I propose we start an art collective to cash in on this. I have the technical knowledge to create and trade these NFTs - but I need unique original works of digital art. It doesn't really even have to be good and it'll sell for hundreds of dollars. This is a unique moment to get in on the grift.
They're traded on sites like: https://opensea.io/
The process of creating a token takes a decent amount of up front money, like $50-$80, but the creator gets the initial sale price + 10% of future sales (depending on the platform). If anyone wants to give it a shot - I'll front everything and manage the technical side, with an agreement that the collective common fund gets a certain percent so we can fund the creation of new tokens for collective members. I wouldn't be taking anything.
I'd think it'd also be cool to donate any excess dues to fund a chapo.chat mutual aid fund, and other causes we agree upon.
just imagine the emissions from trying to process that soldier :sadness:
It's not processing the images that does the damage, it's all the blockchain transactions involved with crypto.
Oh I thought you were joking, that's a thing?

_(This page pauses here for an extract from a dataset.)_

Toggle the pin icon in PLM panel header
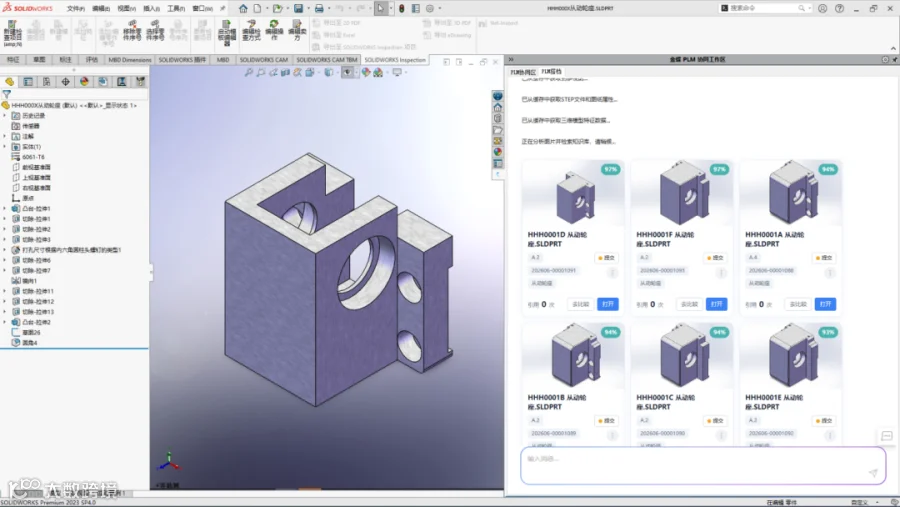The image size is (900, 507). [x=895, y=59]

Yeah, that wouldn't be a very good joke.
The ecological impact from these single crypto art releases is on the scale of what entire families use over months.
Doing this to donate the funds to someone thinking we've done a good thing is just another instance of the violence being pushed out of sight.
I thought the joke was that sending and browsing images was the big problem, the joke being this is said on an image sharing platform haha
And wow yikes that's horrifying
https://memoakten.medium.com/the-unreasonable-ecological-cost-of-cryptoart-2221d3eb2053
http://cryptoart.wtf/#https://superrare.co/artwork-v2/styx-8054
It shouldn't be that much if it works like other photo apps that close instantly when it realises the file is corrupted. The file itself is only 52kb. But if it doesn't realise the file is corrupted and tries to process a 738 megapixel corrupted image, then yeah...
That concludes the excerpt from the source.